Il giro di vite è un romanzo di Henry James, pubblicato per la prima volta nel 1898. Questo celebre romanzo gotico si apre con una narrazione incorniciata in cui una giovane governante inesperta accetta l’incarico di prendersi cura di due bambini orfani, Miles e Flora, nella remota tenuta di campagna di Bly. Isolata dalla società e incaricata della responsabilità assoluta del benessere dei bambini, la governante viene ben presto sopraffatta dall’atmosfera di segretezza e inquietudine che avvolge la casa.
Man mano che il suo incarico prosegue, inizia a scontrarsi con inquietanti apparizioni — in particolare l’ex valletto Peter Quint e la precedente governante, la signorina Jessel, entrambi deceduti da tempo. Convinta che queste figure stiano tentando di corrompere i bambini, la governante decide di proteggere Miles e Flora a tutti i costi. Eppure la inquietante compostezza dei bambini, unita al silenzio del personale di servizio, solleva domande preoccupanti su ciò che sta realmente accadendo a Bly.

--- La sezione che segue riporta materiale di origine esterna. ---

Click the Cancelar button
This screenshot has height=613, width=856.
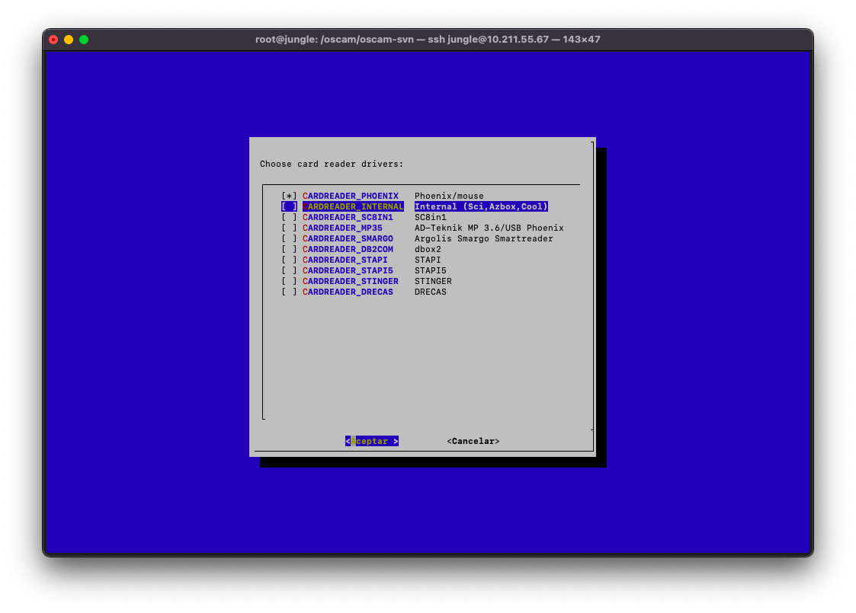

Ciò che rende “Il giro di vite” un’opera di potere intramontabile è la sua deliberata ambiguità. James sfuma accuratamente il confine tra orrore soprannaturale e crollo psicologico, lasciando i lettori nell’incertezza se la governante stia percependo un male autentico o proiettando le proprie paure e ansie represse sui bambini. La tensione cresce attraverso le allusioni piuttosto che attraverso l’azione, trascinando il lettore sempre più in profondità in un mondo di minacce appena accennate e di terrore morale.
Spesso considerata una delle migliori storie di fantasmi mai scritte, la novella è anche uno studio magistrale sull’ossessione, l’autorità e l’innocenza. La prosa raffinata di Henry James e la sottile manipolazione della prospettiva ne hanno fatto una pietra miliare della narrativa gotica e un frequente oggetto di dibattito letterario, adattamenti e reinterpretazioni.